Maximum coverage in minimal time

Question

Maximum coverage in minimal time

masaccio opened this issue a year ago · comments

Summary

Given a project where tests have been added incrementally over time and there is a significant amount of overlap between tests,
I'd like to be able to generate a list of tests that creates maximum coverage in minimal time. Clearly this is a pure coverage approach and doesn't guarantee that functional coverage is maintained, but this could be a good approach to identifying redundant tests.
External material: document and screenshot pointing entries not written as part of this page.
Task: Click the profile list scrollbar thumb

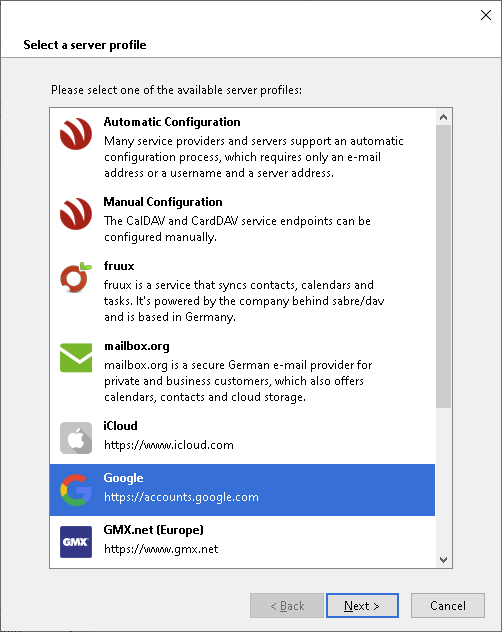Action: pos(444,266)
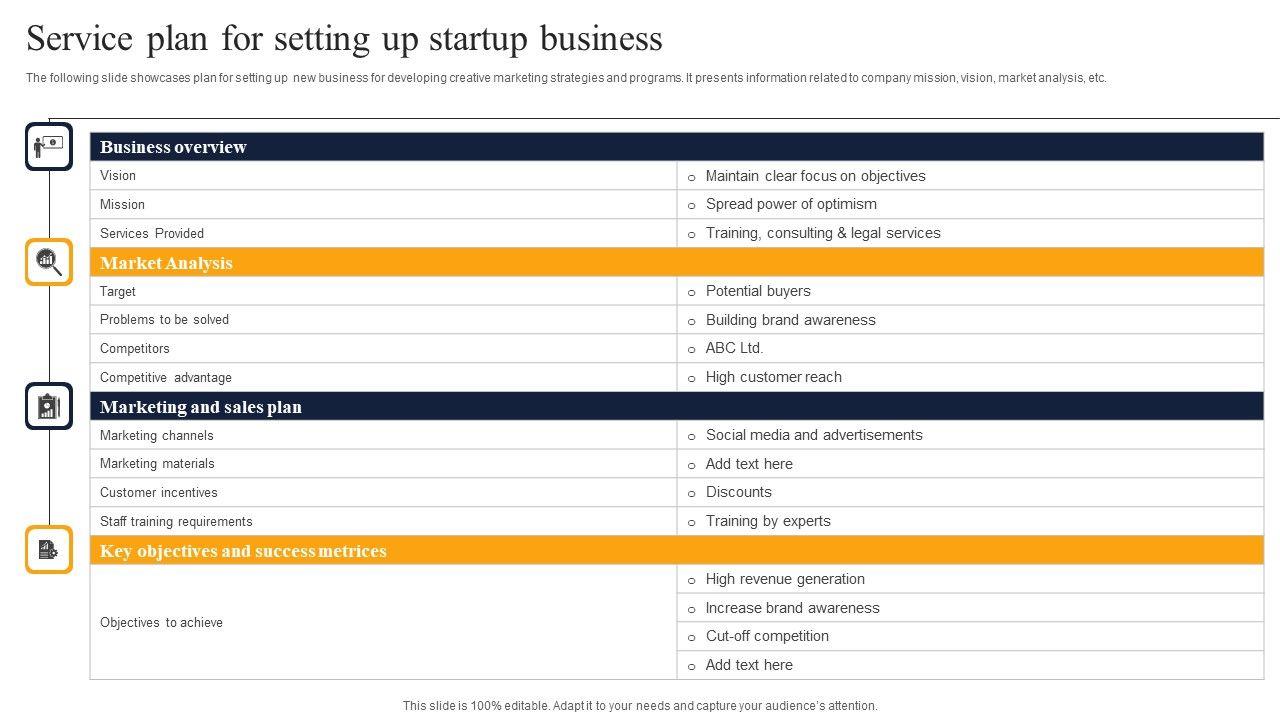Select Training, consulting & legal services cell
Screen dimensions: 1280x720
pos(822,233)
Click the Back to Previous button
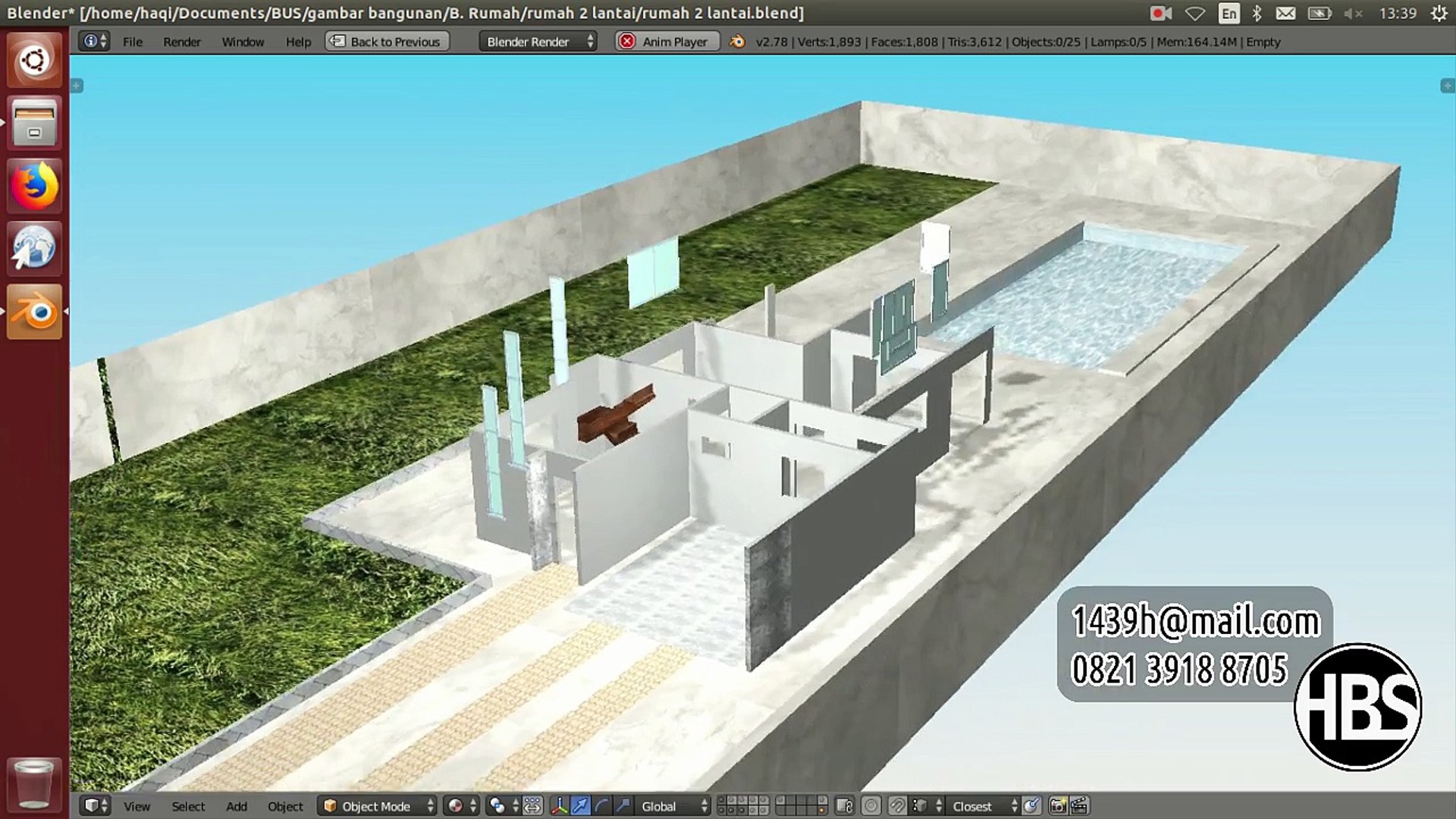This screenshot has height=819, width=1456. 388,42
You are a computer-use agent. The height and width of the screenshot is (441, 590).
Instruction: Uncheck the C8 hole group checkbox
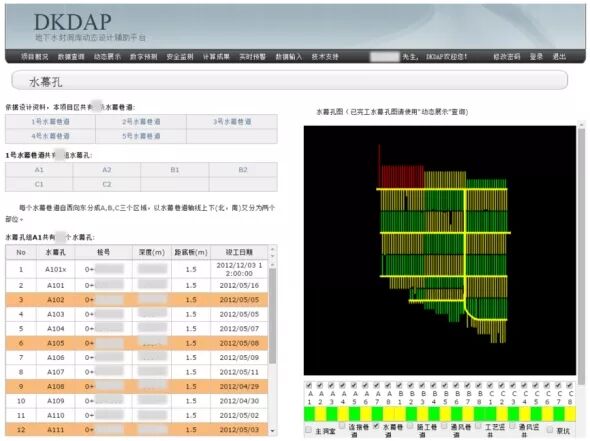tap(570, 385)
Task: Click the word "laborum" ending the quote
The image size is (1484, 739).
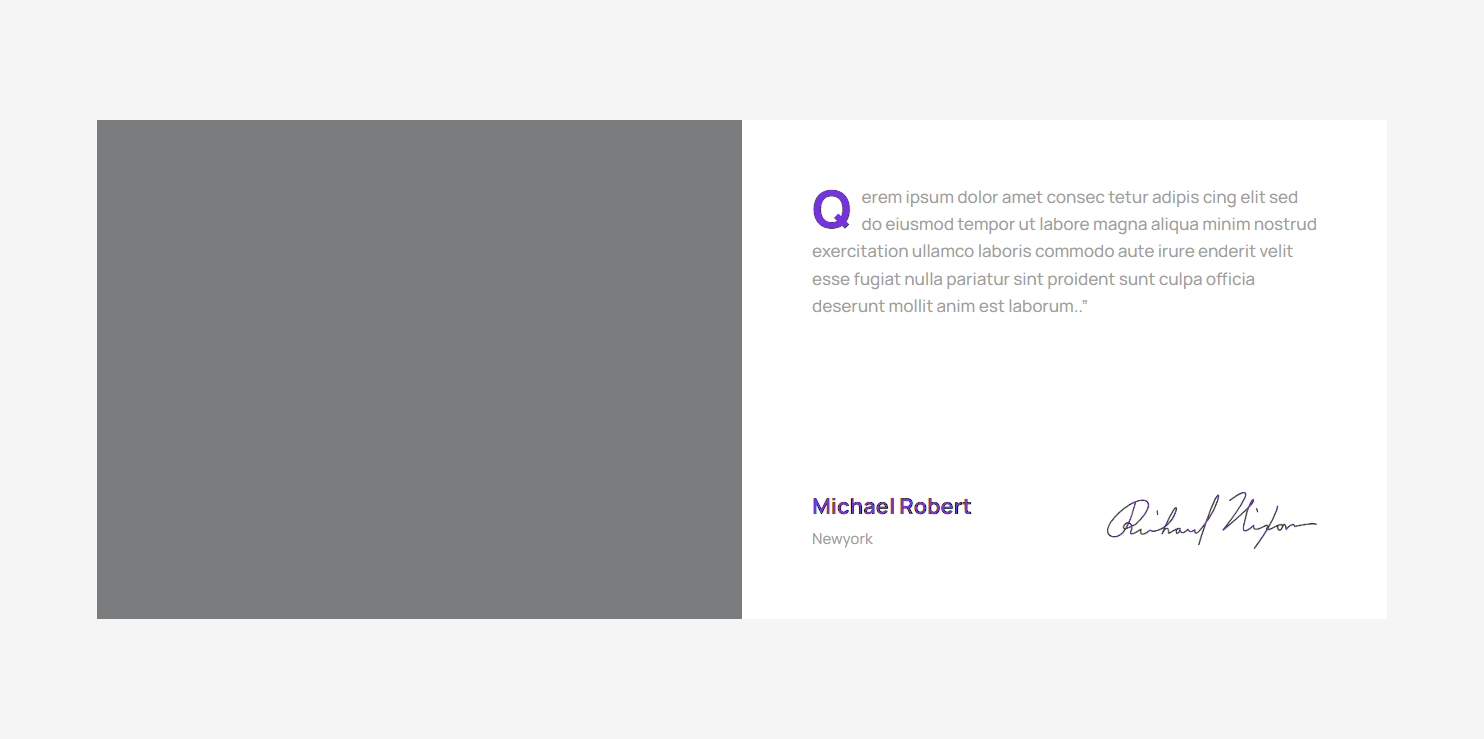Action: pos(1040,307)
I have a quick proof-of-concept that's not integrated into pytest that:

runs all tests with pytest-cov and --durations=0
processes CoverageData and the output of --durations=0 to generate a list of arcs/lines that are covered for each context
reduces the list of subsets using the set cover algorithm
optionally applies a coverage 'confidence' in the event you want a faster smoke test that has reduced coverage (say 95%).
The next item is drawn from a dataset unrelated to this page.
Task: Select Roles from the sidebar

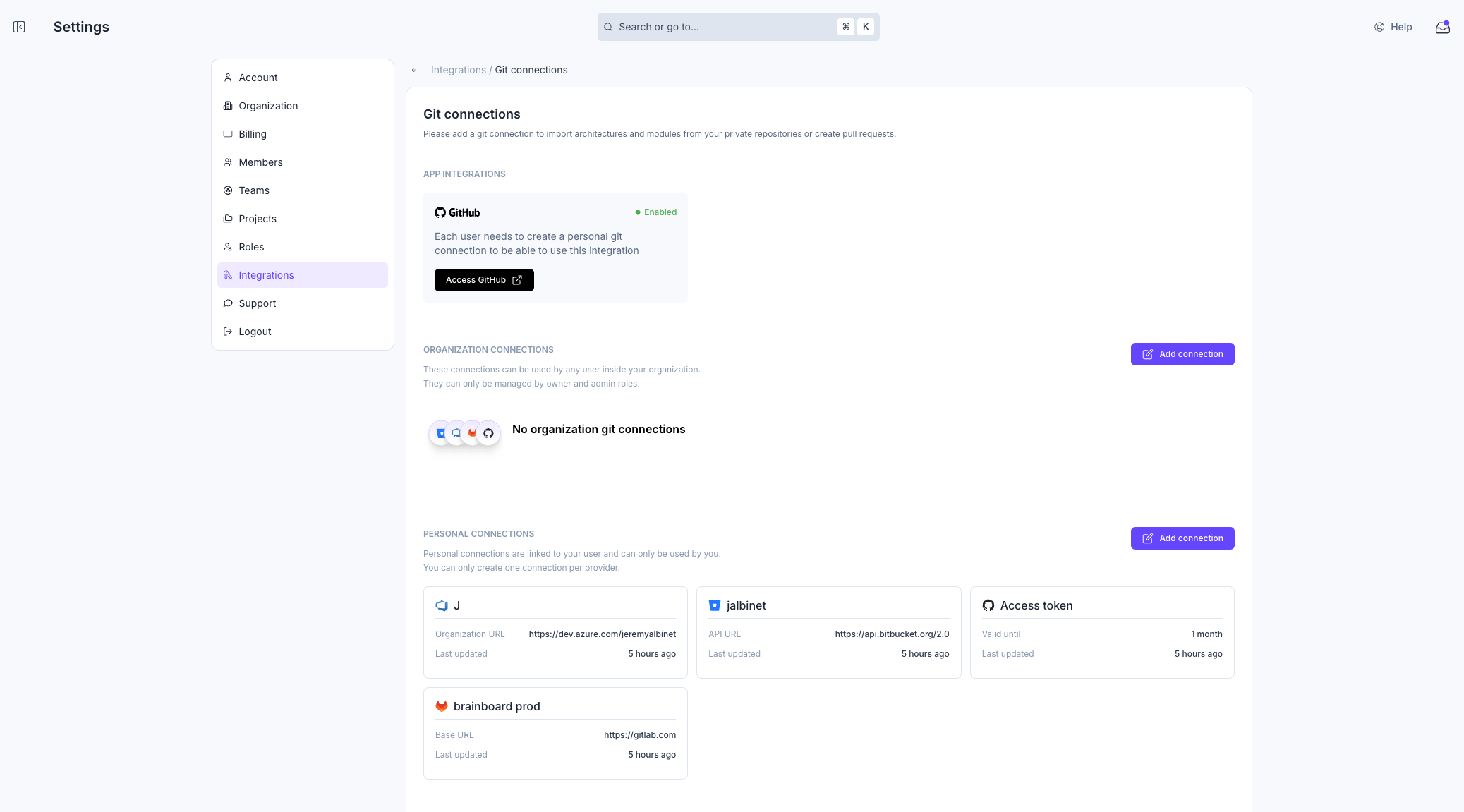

I am happy to work on a PR and include tests, but before I do I wanted to gauge fit to your project's goals and if you'd rather not have this feature, I can always create a separate plugin for people who want it.

Ned Batchelder · Answer 1 · Thu Aug 10 2023 22:28:24 GMT+0800 (China Standard Time)
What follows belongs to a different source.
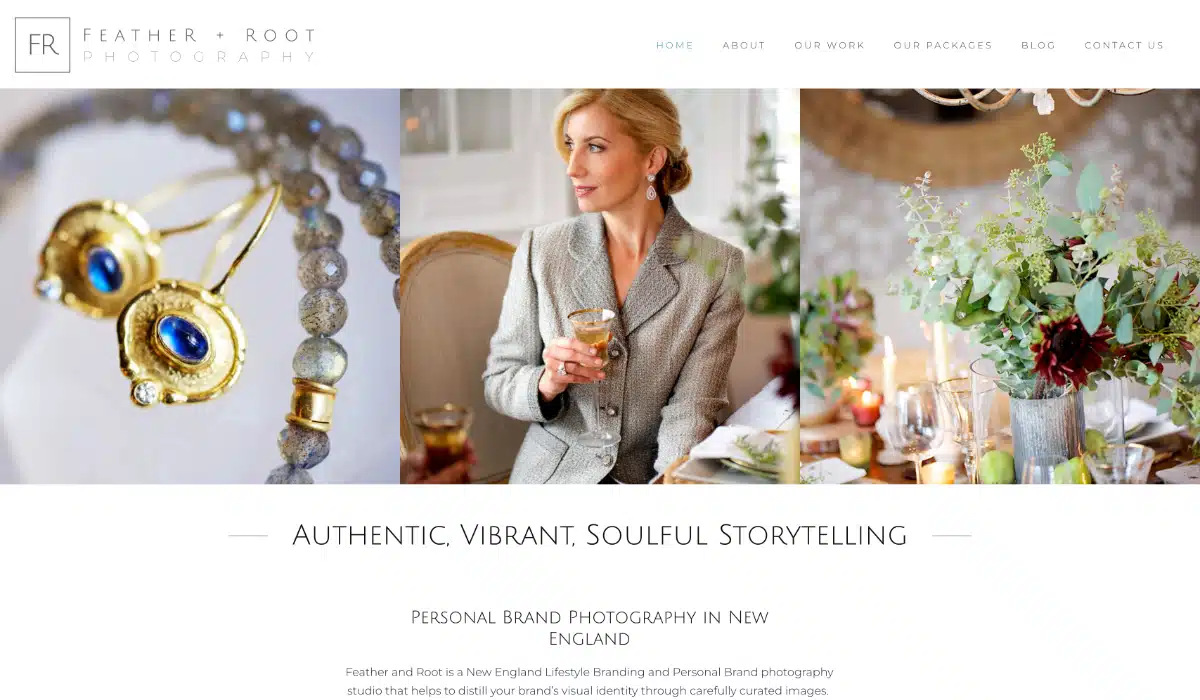Open the Our Work menu item
Screen dimensions: 1200x700
830,45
It sounds interesting! Do you have a link to your proof of concept?

Jon Connell · Answer 2 · Thu Aug 10 2023 23:28:11 GMT+0800 (China Standard Time)

Sure: pretty basic code in this gist and a lash up in terms of integration, but tells me this is worth looking at for a broader set of packages using pytest.

But this works as expected on the tests I was trying to optimise:

#  Reports 100% coverage from 140 tests:
poetry run pytest --cov=src/numbers_parser \
                              --cov-report=term-missing:skip-covered \
                              --cov-context=test \
                              --durations=0 -n logical | tee duration.txt
# Generate the cover set
poetry run python3  maxcov.py > maxcov.txt
#  Reports 100% coverage from 91 tests:
poetry run pytest --cov=src/numbers_parser \
                              --cov-report=term-missing:skip-covered \
                              --cov-context=test \
                              -n logical `cat maxcov.txt`

Runtime is a bit over half as long, which isn't very long for this package anyway, but still.

Ned Batchelder · Answer 3 · Sat Aug 12 2023 06:42:01 GMT+0800 (China Standard Time)

I think this is very interesting! I don't see a reason to add it into pytest-cov though: it operates after the entire test run. If you package it independently, it can be used by people who don't use pytest-cov.

I tried running the code and ran into a few issues (needed -vvv to get all the durations, splitting the lines needed maxsplit=2 because my parameterized test names sometimes have spaces in them, I was using a data file other than .coverage). In the end, my output was "none", though I'm not sure if I wasn't capturing the contexts correctly.

Jon Connell · Answer 4 · Mon Sep 25 2023 02:47:21 GMT+0800 (China Standard Time)

Will close this issue since I have started development on https://pypi.org/project/pytest-maxcov/. I need to unpick how well this can work with contexts given measurement needs --cov-context=test .

@nedbat can you think of a reason why running pytest-cov in a subprocess in a different directory would interfere with coverage in the parent process? I am seeing pretty much zero coverage in the plugin's pytest run and I'm wondering whether .corverage is getting clobbered.

Ned Batchelder · Answer 5 · Tue Sep 26 2023 02:01:11 GMT+0800 (China Standard Time)

@masaccio I'm interested to see where maxcov goes. I'm sorry, but I don't know enough about the internals of pytest-cov to know whether there's interference like you might be seeing.